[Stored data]

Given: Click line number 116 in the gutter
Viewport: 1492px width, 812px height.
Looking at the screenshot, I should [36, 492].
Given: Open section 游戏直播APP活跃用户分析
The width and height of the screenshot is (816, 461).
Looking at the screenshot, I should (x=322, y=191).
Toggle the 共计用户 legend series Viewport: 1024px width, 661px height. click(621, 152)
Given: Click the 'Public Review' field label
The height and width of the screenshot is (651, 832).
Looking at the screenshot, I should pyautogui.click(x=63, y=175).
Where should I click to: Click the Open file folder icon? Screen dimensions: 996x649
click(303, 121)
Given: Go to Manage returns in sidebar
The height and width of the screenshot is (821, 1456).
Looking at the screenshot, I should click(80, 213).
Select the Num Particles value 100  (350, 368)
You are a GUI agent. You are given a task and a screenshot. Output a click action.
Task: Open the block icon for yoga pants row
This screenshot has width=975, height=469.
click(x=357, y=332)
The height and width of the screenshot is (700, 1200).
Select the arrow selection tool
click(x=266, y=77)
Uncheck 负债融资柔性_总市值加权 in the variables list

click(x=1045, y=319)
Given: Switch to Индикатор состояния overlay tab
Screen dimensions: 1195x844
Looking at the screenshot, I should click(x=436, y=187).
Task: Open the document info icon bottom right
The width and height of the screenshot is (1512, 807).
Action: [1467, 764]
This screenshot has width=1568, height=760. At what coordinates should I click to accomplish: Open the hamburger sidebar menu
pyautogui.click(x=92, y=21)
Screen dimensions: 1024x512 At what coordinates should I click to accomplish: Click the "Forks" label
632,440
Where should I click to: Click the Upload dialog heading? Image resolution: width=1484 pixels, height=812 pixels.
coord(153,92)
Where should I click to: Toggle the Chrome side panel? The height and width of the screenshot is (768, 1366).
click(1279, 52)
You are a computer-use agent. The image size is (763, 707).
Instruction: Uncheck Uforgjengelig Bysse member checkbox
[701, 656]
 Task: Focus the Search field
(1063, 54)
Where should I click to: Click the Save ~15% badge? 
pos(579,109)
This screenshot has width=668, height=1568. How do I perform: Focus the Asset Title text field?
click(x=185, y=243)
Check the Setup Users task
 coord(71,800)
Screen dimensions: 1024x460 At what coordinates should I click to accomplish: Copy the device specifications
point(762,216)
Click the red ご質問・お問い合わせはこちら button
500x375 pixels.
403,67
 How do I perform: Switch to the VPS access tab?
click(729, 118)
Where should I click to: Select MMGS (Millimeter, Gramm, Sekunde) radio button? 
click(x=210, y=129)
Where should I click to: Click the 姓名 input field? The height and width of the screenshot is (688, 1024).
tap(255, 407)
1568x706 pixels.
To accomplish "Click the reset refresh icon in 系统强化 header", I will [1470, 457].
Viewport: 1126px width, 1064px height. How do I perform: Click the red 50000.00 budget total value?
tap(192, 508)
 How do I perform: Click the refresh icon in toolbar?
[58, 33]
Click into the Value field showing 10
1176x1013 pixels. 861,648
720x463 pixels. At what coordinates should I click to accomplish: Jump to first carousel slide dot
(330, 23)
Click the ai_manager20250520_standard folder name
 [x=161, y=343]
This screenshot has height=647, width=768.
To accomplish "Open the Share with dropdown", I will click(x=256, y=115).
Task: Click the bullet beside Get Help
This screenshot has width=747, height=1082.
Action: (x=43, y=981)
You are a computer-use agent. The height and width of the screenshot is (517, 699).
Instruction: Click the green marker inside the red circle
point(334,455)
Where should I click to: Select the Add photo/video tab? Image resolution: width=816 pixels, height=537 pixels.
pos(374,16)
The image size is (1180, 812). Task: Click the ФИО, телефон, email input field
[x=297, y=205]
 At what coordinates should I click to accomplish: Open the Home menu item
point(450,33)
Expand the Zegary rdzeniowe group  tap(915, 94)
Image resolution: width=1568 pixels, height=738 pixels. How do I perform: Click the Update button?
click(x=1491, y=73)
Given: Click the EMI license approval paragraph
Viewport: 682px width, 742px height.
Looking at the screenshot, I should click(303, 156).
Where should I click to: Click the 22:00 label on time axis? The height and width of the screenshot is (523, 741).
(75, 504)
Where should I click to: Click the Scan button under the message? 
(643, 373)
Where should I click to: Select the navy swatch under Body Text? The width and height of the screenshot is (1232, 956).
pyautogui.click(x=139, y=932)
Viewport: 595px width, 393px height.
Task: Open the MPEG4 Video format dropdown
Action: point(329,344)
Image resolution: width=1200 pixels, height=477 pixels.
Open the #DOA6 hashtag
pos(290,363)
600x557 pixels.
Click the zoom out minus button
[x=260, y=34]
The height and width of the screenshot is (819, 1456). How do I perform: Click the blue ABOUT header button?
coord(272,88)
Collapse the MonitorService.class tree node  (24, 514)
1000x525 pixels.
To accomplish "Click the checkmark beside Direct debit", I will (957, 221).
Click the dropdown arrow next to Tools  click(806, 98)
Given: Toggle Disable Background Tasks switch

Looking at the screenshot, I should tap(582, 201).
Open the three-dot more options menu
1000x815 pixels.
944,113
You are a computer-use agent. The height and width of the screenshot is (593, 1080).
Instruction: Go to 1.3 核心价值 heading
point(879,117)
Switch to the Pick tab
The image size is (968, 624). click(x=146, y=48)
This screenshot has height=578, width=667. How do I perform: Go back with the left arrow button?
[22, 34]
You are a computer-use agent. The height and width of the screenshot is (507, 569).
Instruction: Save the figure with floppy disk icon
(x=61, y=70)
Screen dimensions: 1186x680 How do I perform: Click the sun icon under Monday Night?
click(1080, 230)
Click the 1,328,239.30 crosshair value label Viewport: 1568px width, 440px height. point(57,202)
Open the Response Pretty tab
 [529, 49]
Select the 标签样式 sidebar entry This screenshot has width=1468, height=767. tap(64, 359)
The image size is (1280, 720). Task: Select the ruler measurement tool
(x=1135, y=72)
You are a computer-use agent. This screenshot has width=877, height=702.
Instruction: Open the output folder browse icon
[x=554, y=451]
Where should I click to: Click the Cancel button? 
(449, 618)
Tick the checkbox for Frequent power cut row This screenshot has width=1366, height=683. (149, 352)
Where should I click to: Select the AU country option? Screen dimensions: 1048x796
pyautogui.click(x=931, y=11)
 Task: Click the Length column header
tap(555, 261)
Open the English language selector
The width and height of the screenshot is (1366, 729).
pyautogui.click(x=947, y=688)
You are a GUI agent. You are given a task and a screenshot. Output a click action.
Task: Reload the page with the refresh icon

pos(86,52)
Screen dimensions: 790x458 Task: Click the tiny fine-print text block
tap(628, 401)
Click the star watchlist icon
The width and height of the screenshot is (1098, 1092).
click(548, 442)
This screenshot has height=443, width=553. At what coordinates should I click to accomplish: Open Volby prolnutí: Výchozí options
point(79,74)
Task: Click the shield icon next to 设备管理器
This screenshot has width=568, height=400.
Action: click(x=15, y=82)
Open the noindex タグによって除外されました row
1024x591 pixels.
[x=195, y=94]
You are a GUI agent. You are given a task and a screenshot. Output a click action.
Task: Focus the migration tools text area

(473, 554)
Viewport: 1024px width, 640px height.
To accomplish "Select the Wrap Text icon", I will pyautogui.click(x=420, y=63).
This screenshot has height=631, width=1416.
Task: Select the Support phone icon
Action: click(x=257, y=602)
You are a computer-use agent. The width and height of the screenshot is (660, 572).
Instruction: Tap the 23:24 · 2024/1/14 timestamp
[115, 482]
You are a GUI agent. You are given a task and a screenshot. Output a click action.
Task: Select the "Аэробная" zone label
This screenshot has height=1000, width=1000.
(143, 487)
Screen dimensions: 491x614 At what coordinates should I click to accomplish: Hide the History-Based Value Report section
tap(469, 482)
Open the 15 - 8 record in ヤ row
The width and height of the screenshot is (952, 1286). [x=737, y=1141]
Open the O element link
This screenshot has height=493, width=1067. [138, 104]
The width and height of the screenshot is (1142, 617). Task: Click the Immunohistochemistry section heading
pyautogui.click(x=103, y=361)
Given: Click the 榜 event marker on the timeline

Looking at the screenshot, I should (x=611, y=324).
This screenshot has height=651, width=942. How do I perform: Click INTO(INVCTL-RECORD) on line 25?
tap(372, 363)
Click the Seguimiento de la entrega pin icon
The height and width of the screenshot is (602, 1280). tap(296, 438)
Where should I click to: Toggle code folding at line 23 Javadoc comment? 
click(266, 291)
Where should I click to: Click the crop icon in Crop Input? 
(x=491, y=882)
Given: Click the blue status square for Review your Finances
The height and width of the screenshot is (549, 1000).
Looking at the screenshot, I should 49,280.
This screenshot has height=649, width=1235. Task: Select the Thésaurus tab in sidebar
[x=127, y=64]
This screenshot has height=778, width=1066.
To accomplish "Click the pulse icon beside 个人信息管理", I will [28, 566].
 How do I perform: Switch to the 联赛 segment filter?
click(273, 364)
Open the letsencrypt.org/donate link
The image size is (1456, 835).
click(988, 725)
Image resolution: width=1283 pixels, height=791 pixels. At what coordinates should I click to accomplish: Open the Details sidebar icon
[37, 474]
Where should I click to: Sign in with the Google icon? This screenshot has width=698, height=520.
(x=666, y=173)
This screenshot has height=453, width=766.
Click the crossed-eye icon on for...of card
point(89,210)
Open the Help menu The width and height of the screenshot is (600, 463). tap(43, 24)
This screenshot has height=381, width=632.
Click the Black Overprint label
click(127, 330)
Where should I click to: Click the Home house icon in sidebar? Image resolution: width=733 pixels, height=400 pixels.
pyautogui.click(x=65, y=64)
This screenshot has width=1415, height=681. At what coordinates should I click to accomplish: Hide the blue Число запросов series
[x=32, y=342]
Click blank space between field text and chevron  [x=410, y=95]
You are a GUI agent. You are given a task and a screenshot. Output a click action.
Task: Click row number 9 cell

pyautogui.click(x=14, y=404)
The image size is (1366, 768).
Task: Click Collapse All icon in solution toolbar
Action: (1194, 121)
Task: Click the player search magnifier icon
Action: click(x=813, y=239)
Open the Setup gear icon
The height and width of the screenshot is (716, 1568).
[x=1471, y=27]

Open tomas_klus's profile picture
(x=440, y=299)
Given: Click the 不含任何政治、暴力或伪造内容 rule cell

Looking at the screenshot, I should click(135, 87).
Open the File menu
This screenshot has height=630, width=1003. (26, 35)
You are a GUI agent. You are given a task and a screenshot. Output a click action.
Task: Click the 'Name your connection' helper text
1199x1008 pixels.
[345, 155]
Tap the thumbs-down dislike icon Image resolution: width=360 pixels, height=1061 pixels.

EXERCISE GOAL:
Return the lines above that include the string "beside".

RESULT BELOW:
Task: Click the bullet beside Get Help
To accomplish "Click the checkmark beside Direct debit", I will (957, 221).
To accomplish "Click the pulse icon beside 个人信息管理", I will [28, 566].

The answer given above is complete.